You might ask how they could gain roughly twice as much as the S&P 500 lost. Keep in mind that a $100,000 portfolio that loses 50% of its value to $50,000 then needs a 100% gain to get back to even. The inverse fund's action of moving opposite to the trend of the S&P 500 is the equivalent of buying the S&P at its low and selling at its high.
Currently, it's not surprising that with rising concerns of a possible correction this summer, investors have been piling into the touted "defensive" sectors to such a degree that they are significantly outperforming the market so far this year.

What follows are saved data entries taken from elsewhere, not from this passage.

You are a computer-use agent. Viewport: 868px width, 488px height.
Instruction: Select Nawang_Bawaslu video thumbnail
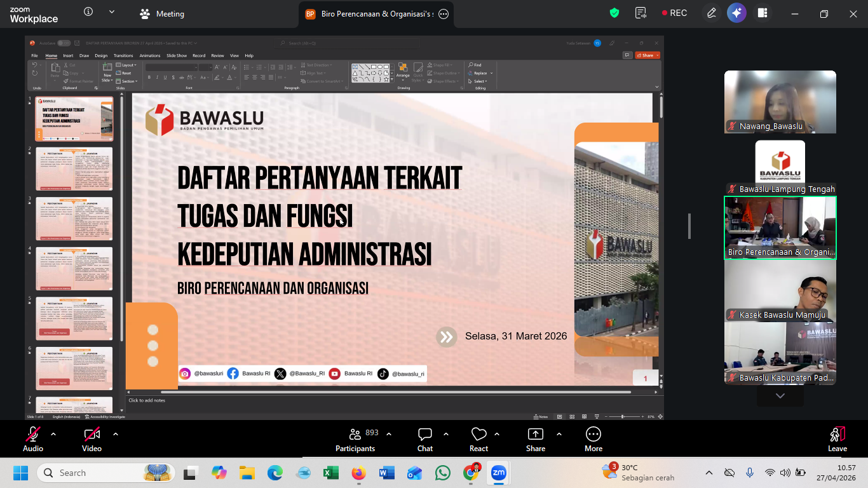[780, 102]
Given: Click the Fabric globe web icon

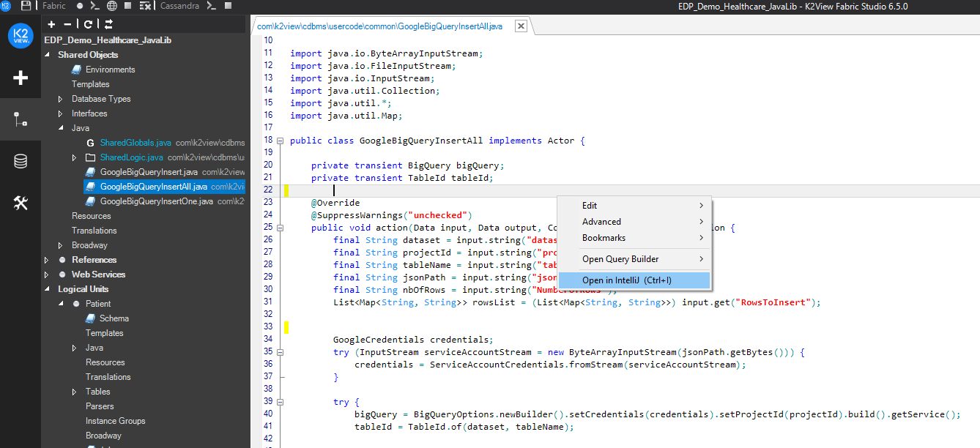Looking at the screenshot, I should [x=111, y=6].
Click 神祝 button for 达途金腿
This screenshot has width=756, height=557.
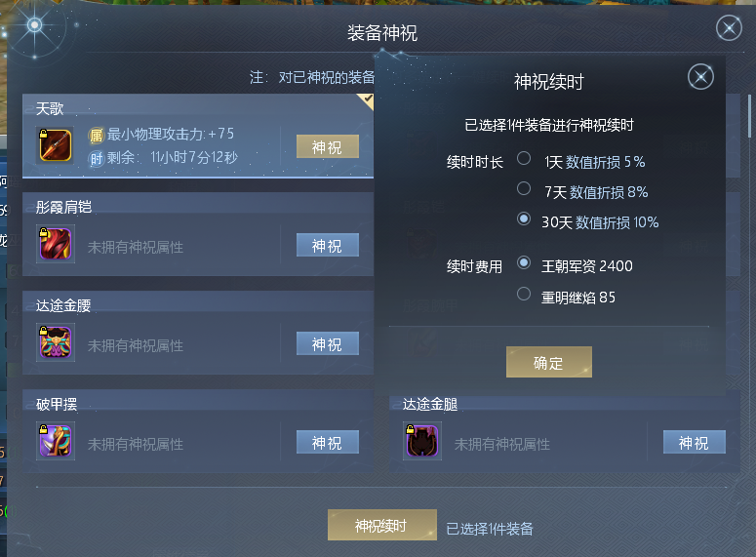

For instance, while the Dow is down fractionally for the year, and the S&P 500 up only 2%, the DJ Utilities Average is up 10.4%. The DJ Food & Beverage Index is up 10% just since February.
Perhaps it is that they tend to spike up on their perceived appeal as defensive positioning as markets approach tops, reaching more overvalued levels, which results in their larger than expected losses in the subsequent downturns.
In any event, as long as the market holds up they may be better than average holdings.
However, history shows that investors preparing for a potential correction by piling into "defensive" sectors, on the expectation that they will protect portfolios in downturns, are likely to be disappointed, to say the least.
Disclosure: I have no positions in any stocks mentioned, and no plans to initiate any positions within the next 72 hours. I wrote this article myself, and it expresses my own opinions. I am not receiving compensation for it. I have no business relationship with any company whose stock is mentioned in this article.